• What you are asked to do: Nothing but the line containing "Instruction: Select the" and the lines that follow it to the end of the material below should appear in the answer, each copied exactly.

◆ ◆ ◆

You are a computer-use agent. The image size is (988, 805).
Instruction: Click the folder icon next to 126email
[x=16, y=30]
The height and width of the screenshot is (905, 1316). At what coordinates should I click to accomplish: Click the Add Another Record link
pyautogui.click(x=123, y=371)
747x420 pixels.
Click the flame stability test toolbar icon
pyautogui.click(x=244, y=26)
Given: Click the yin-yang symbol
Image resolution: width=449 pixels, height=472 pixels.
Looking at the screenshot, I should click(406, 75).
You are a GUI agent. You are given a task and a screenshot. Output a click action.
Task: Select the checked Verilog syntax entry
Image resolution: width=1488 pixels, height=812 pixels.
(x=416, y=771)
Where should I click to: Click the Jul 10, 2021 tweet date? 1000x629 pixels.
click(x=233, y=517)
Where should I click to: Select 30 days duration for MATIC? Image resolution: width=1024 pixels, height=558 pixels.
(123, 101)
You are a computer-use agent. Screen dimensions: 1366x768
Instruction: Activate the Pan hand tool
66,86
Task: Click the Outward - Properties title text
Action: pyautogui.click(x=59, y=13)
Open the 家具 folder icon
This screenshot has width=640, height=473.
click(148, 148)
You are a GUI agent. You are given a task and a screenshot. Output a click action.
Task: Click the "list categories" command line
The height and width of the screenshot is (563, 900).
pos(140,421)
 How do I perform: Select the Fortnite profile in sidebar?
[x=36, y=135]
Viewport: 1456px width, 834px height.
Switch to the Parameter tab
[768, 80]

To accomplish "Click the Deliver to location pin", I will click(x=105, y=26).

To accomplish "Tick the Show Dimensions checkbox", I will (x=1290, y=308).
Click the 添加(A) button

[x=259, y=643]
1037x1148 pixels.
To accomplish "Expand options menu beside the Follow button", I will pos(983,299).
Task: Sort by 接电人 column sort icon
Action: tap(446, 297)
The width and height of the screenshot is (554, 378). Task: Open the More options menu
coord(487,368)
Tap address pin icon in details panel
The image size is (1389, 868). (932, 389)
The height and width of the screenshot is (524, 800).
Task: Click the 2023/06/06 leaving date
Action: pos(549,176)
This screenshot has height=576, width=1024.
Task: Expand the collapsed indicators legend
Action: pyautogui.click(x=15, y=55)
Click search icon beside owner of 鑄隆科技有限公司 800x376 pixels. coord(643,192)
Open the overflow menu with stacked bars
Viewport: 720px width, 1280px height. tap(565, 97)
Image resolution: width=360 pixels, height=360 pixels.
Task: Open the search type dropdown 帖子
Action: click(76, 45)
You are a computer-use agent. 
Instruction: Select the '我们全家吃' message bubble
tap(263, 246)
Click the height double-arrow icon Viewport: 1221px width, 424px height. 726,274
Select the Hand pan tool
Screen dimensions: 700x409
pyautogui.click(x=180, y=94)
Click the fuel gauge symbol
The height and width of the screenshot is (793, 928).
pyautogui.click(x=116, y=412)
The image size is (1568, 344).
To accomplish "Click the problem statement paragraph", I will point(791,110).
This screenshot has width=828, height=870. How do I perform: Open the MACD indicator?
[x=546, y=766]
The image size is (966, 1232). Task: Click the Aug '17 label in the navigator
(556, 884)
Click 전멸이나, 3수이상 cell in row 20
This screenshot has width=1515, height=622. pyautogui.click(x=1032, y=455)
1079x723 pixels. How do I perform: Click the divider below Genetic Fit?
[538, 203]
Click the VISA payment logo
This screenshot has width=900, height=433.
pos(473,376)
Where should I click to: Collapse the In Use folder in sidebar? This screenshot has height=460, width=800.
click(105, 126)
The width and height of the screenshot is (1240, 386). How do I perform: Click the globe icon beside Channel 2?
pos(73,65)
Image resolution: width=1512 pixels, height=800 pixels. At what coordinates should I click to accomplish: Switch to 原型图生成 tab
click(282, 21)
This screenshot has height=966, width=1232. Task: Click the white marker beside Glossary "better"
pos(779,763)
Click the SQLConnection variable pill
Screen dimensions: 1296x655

◆ ◆ ◆

• Answer box:
Instruction: Select the '我们全家吃' message bubble
tap(263, 246)
Click the height double-arrow icon Viewport: 1221px width, 424px height. 726,274
Select the Hand pan tool
Screen dimensions: 700x409
pyautogui.click(x=180, y=94)
Click the fuel gauge symbol
The height and width of the screenshot is (793, 928).
pyautogui.click(x=116, y=412)
The image size is (1568, 344).
To accomplish "Click the problem statement paragraph", I will point(791,110).
This screenshot has width=828, height=870. How do I perform: Open the MACD indicator?
[x=546, y=766]
The image size is (966, 1232). Task: Click the Aug '17 label in the navigator
(556, 884)
Click 전멸이나, 3수이상 cell in row 20
This screenshot has width=1515, height=622. pyautogui.click(x=1032, y=455)
1079x723 pixels. How do I perform: Click the divider below Genetic Fit?
[538, 203]
Click the VISA payment logo
This screenshot has width=900, height=433.
pos(473,376)
Where should I click to: Collapse the In Use folder in sidebar? This screenshot has height=460, width=800.
click(105, 126)
The width and height of the screenshot is (1240, 386). How do I perform: Click the globe icon beside Channel 2?
pos(73,65)
Image resolution: width=1512 pixels, height=800 pixels. At what coordinates should I click to accomplish: Switch to 原型图生成 tab
click(282, 21)
This screenshot has height=966, width=1232. Task: Click the white marker beside Glossary "better"
pos(779,763)
Click the SQLConnection variable pill
Screen dimensions: 1296x655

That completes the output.